Tuesday, May 17, 2011

Big corporate funding if per-vote subsidies ditched

The Hill Times:

Canada's former chief electoral officer Jean-Pierre Kingsley says it's a level playing field right now and warns parties not to change it.

Canada's former chief electoral officer Jean-Pierre Kingsley says if the per-vote public subsidies for federal political parties is scrapped, it may force the parties to return to corporate funding, something Prime Minister Stephen Harper does not support.

Mr. Kingsley, a senior fellow with the University of Ottawa's graduate school of public and international affairs, told The Hill Times last week that if the Conservatives execute their campaign promise if they win a majority government, "[P]arties will have to find ways of getting money. And there may well be pressure to come back to funding from corporate sources—the very things we've attempted to eliminate and have successfully eliminated."
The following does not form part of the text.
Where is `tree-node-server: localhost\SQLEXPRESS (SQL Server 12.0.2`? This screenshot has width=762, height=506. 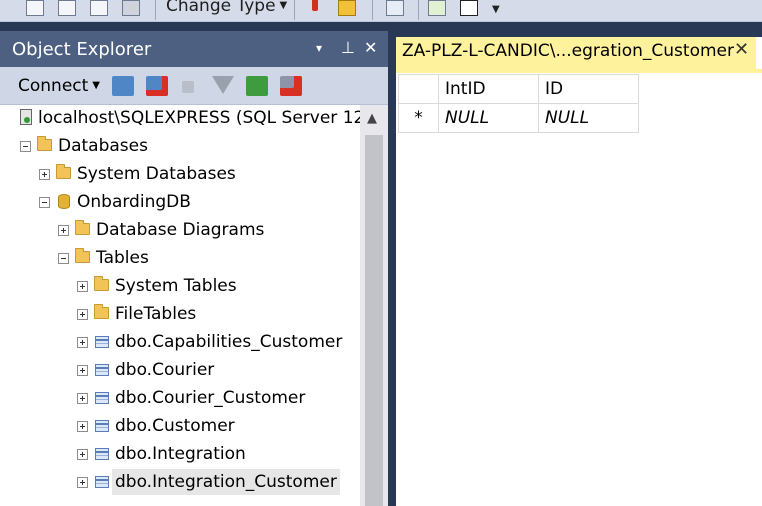 tree-node-server: localhost\SQLEXPRESS (SQL Server 12.0.2 is located at coordinates (180, 118).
In 2003 and in the wake of the sponsorship scandal, then Liberal prime minister Jean Chrétien effectively initiated the end of corporate, union, and other organizations' donations, limited individual donations to $5,000 per year, and introduced the per-vote subsidy. Any political party that receives more than two per cent of the vote nationally in a general election or five per cent of votes cast in ridings where the party endorsed a candidate receives a $1.75-plus-inflation subsidy (roughly $2 now) for each vote it receives.

When the Conservatives took power in 2006, they totally scrapped corporate, union and association donations and lowered individual donation caps to $1,100 (plus inflation).